By Mad Team on September 14, 2025

Last Saturday, I ended up in a warehouse in Henderson watching a client’s in-house marketing team freestyle in a dance-off. No agency in sight, just the brand team, a Bluetooth speaker, and an incredibly organised producer named Mel. And I have to admit, it was maybe the most compelling brand experience I’ve seen all year.

This wasn’t an activation. There were no influencers. No signage. Just genuine chaos and sticky floors. For context, the brand is a sneaker startup with a cult local following. Instead of pushing a pre-winter promo, they created a month-long event series called Move Club. No guest lists. No logos slapped on walls. Just open movement sessions submitted to a shared Google Calendar. You know what happened? People showed up. Not because they were paid, or because of targeted ads. Because someone at the office dance-battled their way into something weirdly memorable.
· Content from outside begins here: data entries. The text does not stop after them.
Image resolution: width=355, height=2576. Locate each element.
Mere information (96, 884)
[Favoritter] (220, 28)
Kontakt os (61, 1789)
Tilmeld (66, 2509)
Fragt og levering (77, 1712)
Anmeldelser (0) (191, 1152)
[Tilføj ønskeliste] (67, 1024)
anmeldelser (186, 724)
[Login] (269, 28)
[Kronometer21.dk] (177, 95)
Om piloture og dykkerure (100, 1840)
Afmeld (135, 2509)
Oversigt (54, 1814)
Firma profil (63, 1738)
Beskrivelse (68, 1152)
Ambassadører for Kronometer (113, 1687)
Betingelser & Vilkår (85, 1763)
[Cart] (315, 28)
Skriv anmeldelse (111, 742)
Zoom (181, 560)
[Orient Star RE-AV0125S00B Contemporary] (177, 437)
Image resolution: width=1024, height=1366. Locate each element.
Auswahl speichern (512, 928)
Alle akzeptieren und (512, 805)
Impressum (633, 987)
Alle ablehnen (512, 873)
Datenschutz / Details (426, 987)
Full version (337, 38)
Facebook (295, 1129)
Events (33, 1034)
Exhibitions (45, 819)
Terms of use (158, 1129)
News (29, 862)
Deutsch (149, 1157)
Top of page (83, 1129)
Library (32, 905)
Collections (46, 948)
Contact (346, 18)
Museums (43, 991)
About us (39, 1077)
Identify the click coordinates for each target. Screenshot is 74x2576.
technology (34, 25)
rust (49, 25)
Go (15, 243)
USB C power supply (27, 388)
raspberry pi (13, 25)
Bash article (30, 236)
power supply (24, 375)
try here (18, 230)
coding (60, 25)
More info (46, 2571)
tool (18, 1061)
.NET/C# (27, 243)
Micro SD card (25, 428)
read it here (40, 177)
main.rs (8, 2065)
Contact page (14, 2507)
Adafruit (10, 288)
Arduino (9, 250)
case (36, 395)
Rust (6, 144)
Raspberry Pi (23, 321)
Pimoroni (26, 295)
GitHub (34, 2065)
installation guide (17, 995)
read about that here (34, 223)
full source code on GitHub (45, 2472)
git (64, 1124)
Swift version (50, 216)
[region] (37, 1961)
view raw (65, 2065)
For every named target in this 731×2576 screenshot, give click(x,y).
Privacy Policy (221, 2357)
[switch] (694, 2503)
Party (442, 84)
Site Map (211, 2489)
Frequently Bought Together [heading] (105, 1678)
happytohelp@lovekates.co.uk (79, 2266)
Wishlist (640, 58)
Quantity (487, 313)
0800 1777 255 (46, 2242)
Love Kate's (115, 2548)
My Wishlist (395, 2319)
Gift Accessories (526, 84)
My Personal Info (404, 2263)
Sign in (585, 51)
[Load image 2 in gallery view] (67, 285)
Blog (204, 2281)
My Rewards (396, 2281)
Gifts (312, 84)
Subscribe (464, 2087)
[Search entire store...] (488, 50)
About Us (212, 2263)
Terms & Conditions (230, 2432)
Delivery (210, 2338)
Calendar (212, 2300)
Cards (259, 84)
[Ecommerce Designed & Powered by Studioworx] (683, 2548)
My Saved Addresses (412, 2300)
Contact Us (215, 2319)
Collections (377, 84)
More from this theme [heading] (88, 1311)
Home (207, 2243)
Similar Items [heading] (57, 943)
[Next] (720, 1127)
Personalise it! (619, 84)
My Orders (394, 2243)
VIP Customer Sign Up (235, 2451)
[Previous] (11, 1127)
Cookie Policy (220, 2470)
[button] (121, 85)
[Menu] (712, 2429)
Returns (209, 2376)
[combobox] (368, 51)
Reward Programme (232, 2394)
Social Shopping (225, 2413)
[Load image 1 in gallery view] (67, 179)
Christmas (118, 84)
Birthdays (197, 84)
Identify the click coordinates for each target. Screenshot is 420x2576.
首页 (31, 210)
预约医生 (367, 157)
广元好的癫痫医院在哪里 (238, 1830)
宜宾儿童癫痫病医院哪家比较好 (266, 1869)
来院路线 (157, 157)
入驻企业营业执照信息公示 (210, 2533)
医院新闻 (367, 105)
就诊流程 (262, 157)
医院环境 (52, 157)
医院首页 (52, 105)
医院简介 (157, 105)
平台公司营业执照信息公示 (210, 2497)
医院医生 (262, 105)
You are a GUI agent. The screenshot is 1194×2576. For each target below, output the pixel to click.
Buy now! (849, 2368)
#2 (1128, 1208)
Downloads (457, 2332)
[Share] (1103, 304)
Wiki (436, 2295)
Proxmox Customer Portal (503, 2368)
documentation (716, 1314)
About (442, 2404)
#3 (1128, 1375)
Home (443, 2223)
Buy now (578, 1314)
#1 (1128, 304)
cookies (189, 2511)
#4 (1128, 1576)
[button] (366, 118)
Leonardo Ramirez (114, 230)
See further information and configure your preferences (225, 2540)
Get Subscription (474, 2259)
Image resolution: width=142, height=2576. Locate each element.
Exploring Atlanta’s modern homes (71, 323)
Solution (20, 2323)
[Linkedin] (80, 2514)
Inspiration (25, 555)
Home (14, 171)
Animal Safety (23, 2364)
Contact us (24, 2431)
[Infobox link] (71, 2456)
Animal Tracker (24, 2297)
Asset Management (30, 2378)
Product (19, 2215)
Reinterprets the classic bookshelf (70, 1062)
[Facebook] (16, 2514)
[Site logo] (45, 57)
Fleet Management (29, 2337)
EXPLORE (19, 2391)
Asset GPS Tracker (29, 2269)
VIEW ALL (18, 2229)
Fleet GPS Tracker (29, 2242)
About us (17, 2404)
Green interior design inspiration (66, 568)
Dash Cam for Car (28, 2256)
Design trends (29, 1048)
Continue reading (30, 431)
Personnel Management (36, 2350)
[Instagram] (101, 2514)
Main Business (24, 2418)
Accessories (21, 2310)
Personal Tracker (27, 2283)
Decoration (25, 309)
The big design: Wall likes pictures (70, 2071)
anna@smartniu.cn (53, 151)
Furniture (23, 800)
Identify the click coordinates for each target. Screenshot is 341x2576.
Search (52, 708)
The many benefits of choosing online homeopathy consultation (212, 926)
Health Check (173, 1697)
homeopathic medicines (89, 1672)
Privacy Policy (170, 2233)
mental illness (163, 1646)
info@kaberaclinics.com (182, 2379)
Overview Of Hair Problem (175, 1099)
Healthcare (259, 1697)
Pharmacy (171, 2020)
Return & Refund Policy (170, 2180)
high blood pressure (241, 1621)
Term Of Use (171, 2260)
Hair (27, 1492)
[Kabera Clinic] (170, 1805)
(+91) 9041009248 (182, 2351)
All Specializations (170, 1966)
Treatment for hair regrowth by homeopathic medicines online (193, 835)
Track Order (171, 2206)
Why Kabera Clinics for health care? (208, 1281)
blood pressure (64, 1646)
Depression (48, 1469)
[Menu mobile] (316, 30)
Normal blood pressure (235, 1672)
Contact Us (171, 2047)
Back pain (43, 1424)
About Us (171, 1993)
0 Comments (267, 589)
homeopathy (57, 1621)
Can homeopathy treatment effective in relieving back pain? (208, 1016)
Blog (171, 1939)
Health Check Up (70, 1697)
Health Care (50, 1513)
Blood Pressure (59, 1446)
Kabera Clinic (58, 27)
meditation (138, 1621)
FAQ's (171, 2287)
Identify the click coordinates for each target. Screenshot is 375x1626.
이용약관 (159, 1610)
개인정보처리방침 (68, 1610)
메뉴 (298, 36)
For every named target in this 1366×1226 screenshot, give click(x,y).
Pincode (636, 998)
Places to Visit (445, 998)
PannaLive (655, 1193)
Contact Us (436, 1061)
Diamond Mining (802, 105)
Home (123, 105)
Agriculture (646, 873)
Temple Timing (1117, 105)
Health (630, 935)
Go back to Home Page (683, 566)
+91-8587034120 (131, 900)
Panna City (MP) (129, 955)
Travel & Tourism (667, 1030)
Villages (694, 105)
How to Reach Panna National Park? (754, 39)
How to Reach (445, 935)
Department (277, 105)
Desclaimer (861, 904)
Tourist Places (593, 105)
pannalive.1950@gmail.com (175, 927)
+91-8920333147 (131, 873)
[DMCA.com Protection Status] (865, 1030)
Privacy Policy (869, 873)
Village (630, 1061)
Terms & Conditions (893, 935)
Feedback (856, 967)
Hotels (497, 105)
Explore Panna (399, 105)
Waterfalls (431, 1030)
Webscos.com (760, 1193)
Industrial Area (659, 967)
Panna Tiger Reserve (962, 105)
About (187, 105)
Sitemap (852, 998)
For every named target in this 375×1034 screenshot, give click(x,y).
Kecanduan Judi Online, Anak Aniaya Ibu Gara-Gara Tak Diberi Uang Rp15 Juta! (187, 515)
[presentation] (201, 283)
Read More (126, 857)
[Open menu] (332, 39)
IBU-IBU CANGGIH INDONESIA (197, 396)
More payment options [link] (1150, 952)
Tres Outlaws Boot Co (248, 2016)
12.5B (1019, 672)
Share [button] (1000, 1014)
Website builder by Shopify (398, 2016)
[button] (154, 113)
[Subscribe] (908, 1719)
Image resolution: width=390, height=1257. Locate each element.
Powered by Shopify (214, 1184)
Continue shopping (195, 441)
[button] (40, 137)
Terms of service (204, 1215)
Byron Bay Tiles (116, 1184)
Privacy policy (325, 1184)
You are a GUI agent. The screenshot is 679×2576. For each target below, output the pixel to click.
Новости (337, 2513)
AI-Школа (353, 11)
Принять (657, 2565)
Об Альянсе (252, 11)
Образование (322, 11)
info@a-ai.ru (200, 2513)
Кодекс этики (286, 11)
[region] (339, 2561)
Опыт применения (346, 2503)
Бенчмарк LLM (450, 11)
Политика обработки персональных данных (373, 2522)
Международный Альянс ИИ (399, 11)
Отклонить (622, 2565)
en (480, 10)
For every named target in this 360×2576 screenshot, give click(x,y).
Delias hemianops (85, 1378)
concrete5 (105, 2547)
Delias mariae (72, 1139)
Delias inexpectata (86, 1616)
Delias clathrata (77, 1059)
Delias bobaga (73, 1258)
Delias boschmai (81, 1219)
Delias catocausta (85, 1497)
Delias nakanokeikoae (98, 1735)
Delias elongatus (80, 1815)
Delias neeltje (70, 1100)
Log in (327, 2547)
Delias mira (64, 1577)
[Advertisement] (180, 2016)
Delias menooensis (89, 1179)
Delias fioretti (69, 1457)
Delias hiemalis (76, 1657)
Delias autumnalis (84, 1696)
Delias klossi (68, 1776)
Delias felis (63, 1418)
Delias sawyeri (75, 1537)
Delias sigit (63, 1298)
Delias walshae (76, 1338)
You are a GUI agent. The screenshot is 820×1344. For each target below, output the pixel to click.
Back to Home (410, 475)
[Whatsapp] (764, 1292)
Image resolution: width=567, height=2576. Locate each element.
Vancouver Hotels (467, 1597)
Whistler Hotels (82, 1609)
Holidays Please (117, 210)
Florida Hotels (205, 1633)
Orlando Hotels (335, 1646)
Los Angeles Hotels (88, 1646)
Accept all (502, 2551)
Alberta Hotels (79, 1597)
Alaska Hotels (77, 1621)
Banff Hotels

Here’s the kicker: brand equity doesn’t scale linearly with budget anymore. It scales with intent. We’ve gotten so distracted by the delivery systems—media buys, sponsored content, polished production—that we’ve forgotten that audiences respond to actual human energy. Move Club worked precisely because it looked like it could fall apart at any moment. It didn’t scream strategy. It mumbled it through the rhythm of actual bodies in space.

I’m not saying every brand should start a dance troupe. But I am saying: what if the future of brand love is less about pixel-perfect campaigns and more about turning your team loose in a room with a theme and 90 minutes to own it? Things get interesting when you stop asking 'what do people want from us?' and start asking 'what do they want to be part of?' Mel gets this. Maybe we all need a Mel.